It's a difficult balancing act, but it succeeds here in no small part due to Ron Perlman's unforgettable narration. His voice is as full of character as his celebrated face, and his bar-room drawl brings a hard-boiled noir quality to the narration. It's a voice dripping in contraband and cordite, easily navigating the Russian names and injecting a sly, seductive humor into the dialogue that offsets the occasional lapse into sentimentality. It's a fantastic performance that succeeds in tying together the disparate elements of this rich tale.
Perlman also takes great relish in conveying the myriad of tiny details that Benioff weaves into the narrative, and which lend a cinematic quality to the work. Indeed, the author's screenwriting background is evident throughout: there's a tightly-constructed plot that never loses a sense of forward propulsion, even during the quieter moments; there is a skilful interweaving of film-school tropes the buddy movie, the coming-of-age tale, the WWII film. And there's that attention to detail. Although Benioff has clearly done his research, it's the off-beat imagery that brings to life the reality of living in a besieged city: concrete dragon's teeth are arranged to hinder the approach of enemy tanks; leather boots still bloody from the feet of the previous owners; malnourished children's bones break easily.
A slightly superfluous framing narrative alerts us to the novel's more literary aspirations. The art of storytelling is central to this tale, and the narrative brims over with literary references: doomed poets, scabrous novelists, callous propagandists. The picaresque plot recalls A Hero of Our Time, and the main action begins with a German parachutist's corpse drifting down the empty streets, an image halfway between a movie storyboard and Lord of the Flies just one of many evocative set-pieces in this highly entertaining adventure.
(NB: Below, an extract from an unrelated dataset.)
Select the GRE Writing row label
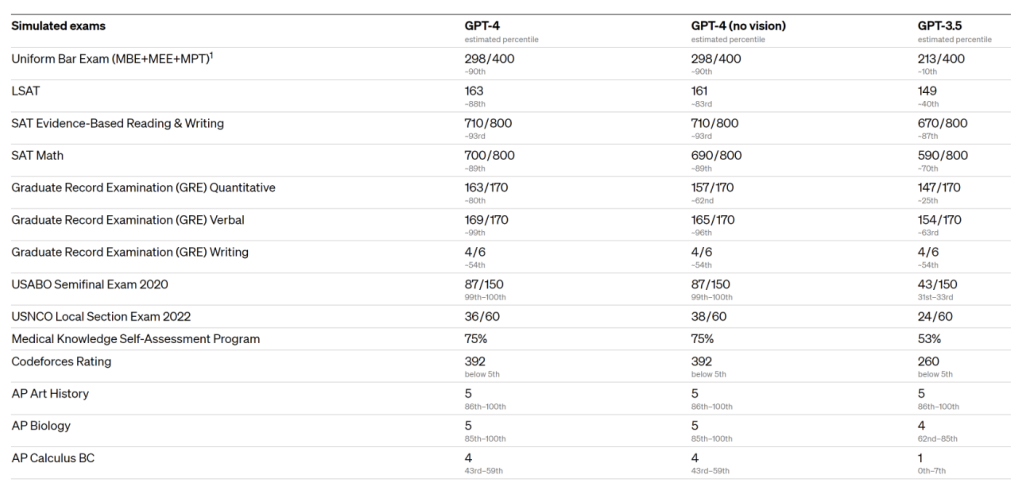Screen dimensions: 1024x497 129,252

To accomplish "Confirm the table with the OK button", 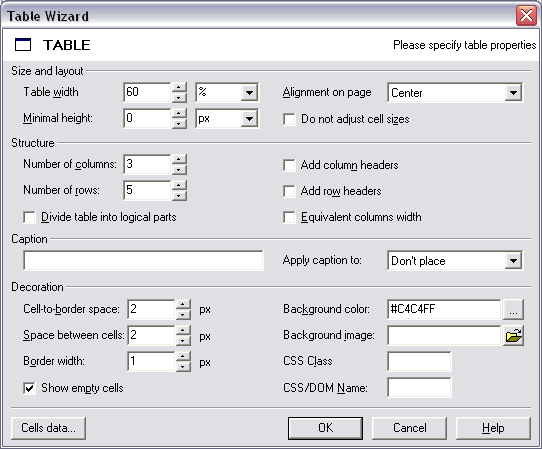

Dafydd Phillips
Commentaires
"The novel tells a refreshingly traditional tale, driven by an often ingenious plot...[Benioff] shifts tone with perfect control - no recent novel I have read travels so quickly and surely between registers, from humor to devastation.” (The New York Times Book Review)
“This spellbinding story perfectly blends tragedy and comedy.” (USA Today)
“Splendid...Benioff has produced a funny, sad, and thrilling novel.” (Entertainment Weekly)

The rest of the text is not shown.